── DATASET RECORDS

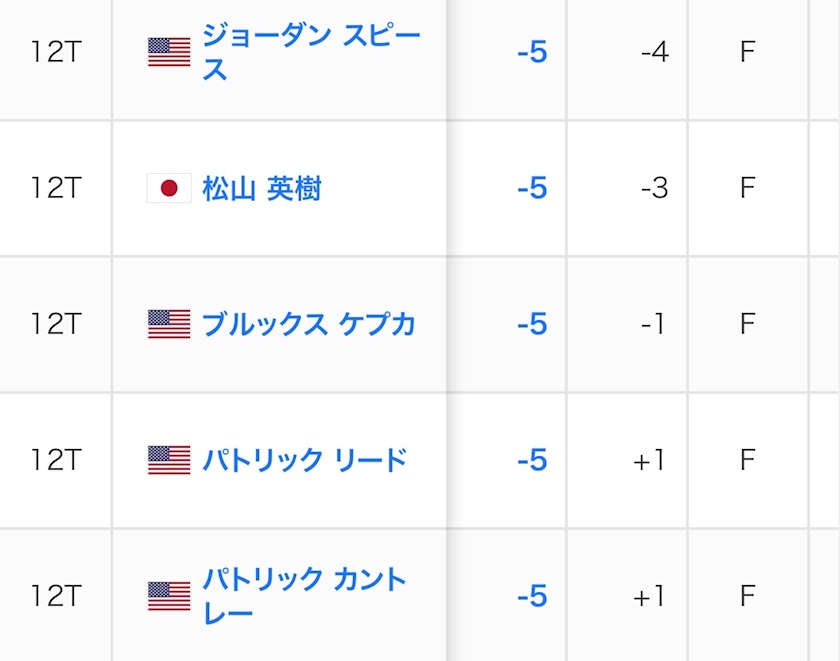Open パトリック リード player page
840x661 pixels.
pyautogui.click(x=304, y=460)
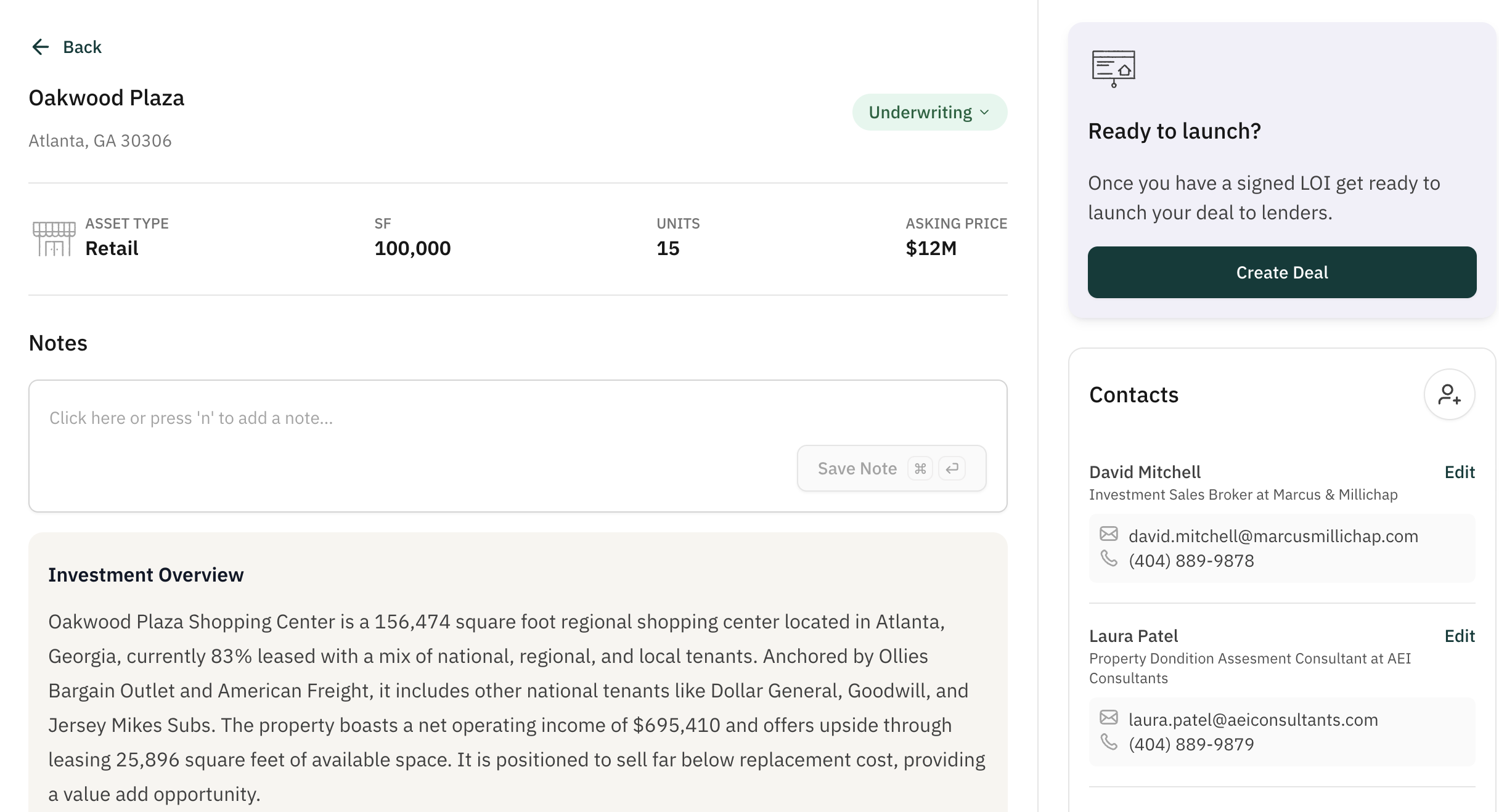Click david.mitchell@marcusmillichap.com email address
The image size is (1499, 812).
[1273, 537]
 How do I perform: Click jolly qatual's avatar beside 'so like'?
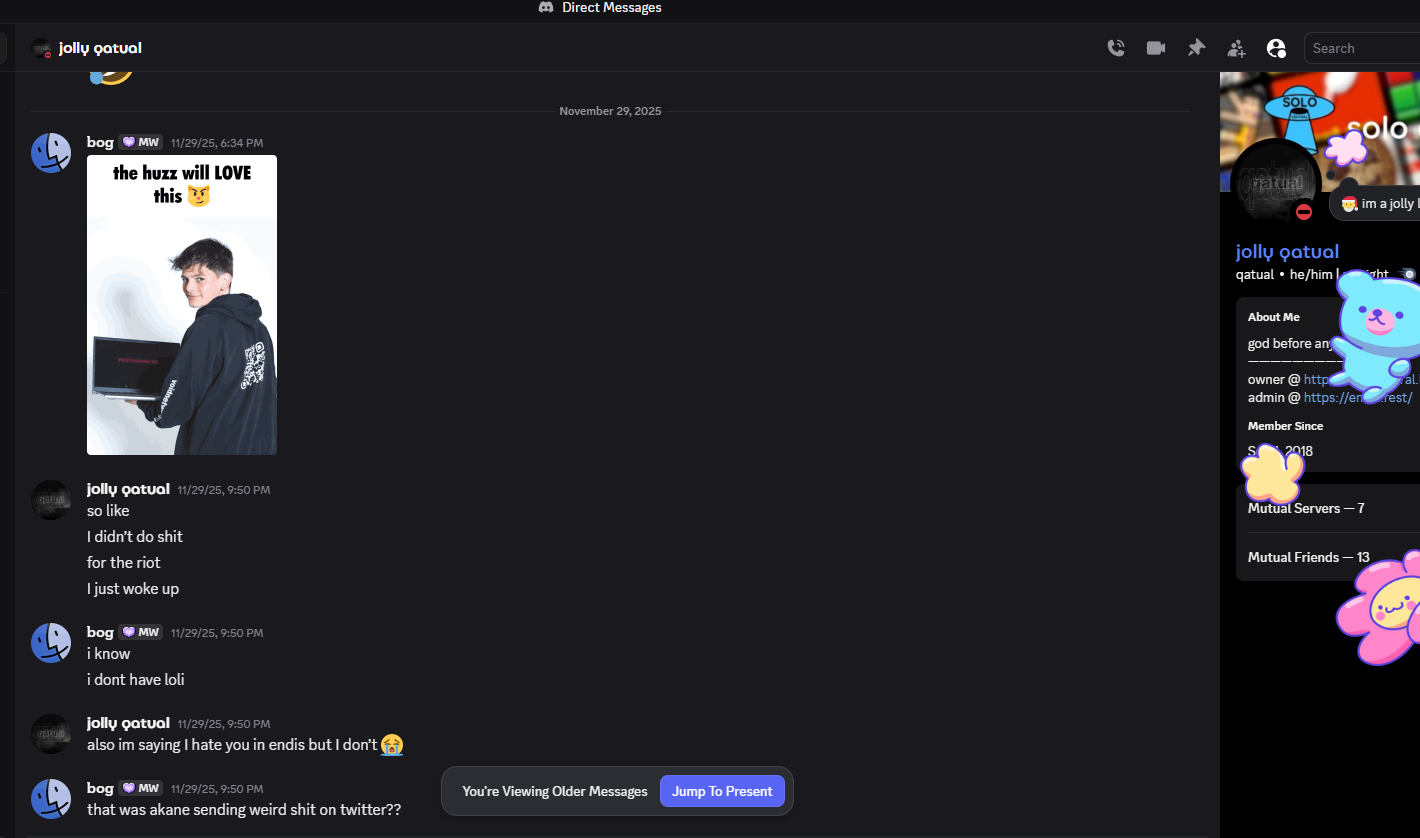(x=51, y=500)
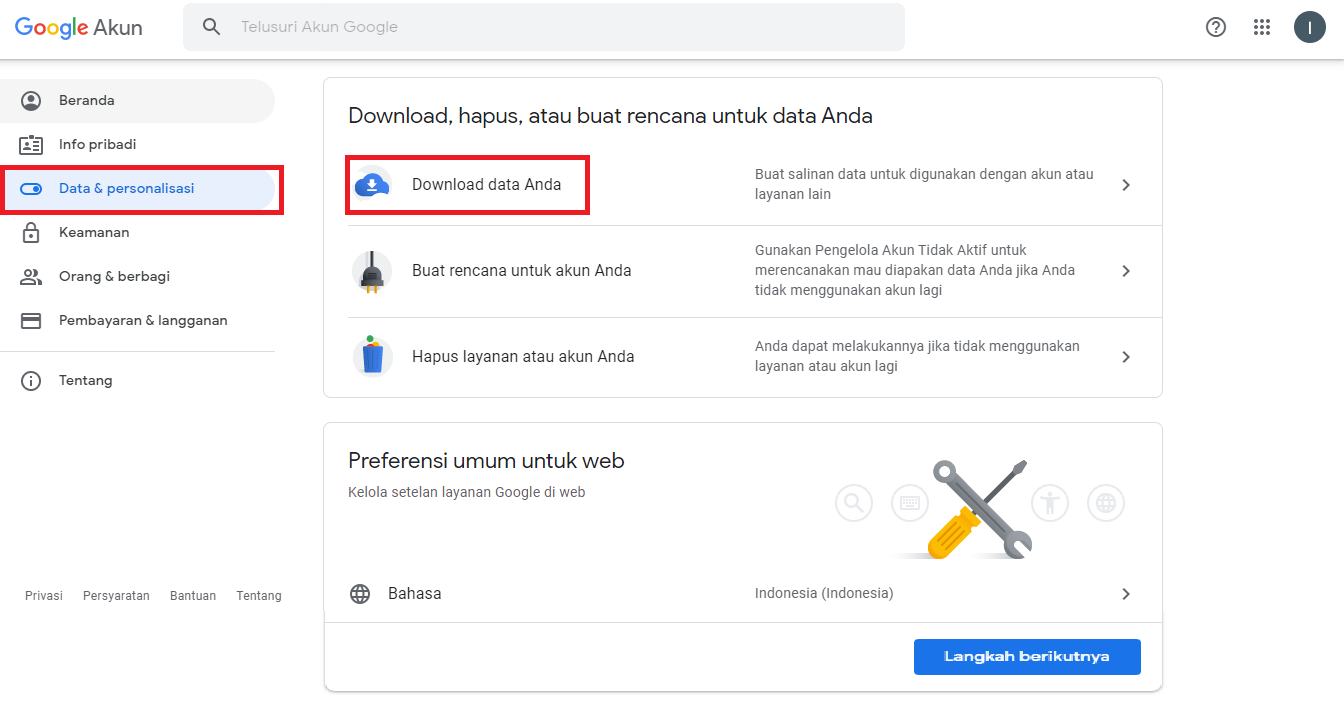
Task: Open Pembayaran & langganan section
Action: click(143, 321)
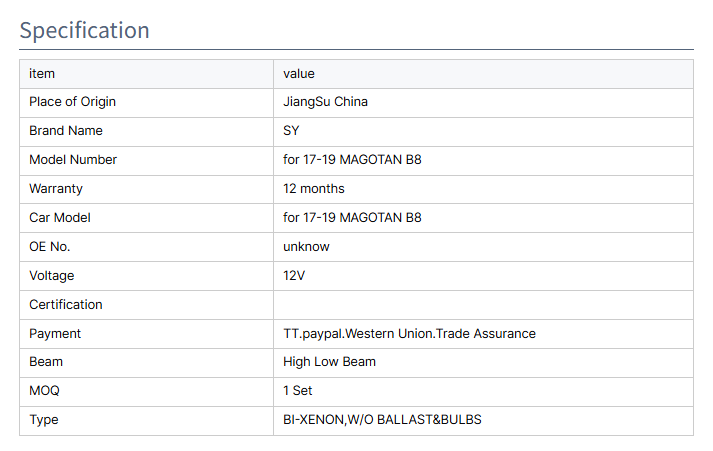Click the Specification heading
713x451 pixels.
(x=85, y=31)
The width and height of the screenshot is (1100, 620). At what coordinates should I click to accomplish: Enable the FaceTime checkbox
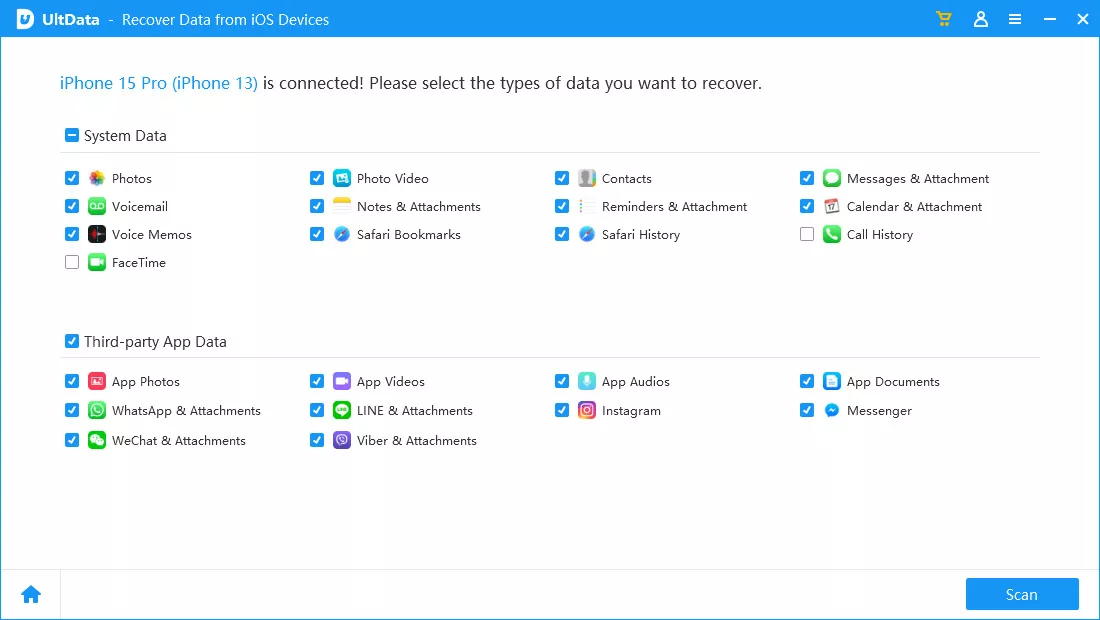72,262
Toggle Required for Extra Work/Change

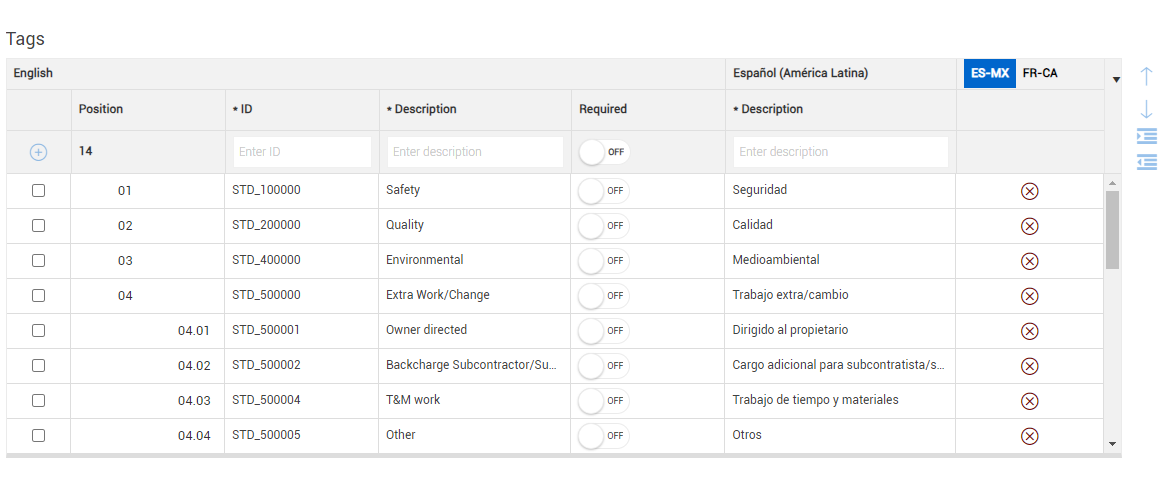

────

Put each line of the material above into a Markdown table with the columns Row and Text, numbering the rows and skipping blank lines. Leave the pictures out of the table.

## RESPONSE TO THE TASK:
| Row | Text |
|---|---|
| 1 | Open パトリック リード player page |
| 2 | 840x661 pixels. |
| 3 | pyautogui.click(x=304, y=460) |
| 4 | Click david.mitchell@marcusmillichap.com email address |
| 5 | The image size is (1499, 812). |
| 6 | [1273, 537] |
| 7 |  How do I perform: Click jolly qatual's avatar beside 'so like'? |
| 8 | (x=51, y=500) |
| 9 | Task: Open Pembayaran & langganan section |
| 10 | Action: click(143, 321) |
| 11 | Click the Specification heading |
| 12 | 713x451 pixels. |
| 13 | (x=85, y=31) |
| 14 | The width and height of the screenshot is (1100, 620). At what coordinates should I click to accomplish: Enable the FaceTime checkbox |
| 15 | 72,262 |
| 16 | Toggle Required for Extra Work/Change |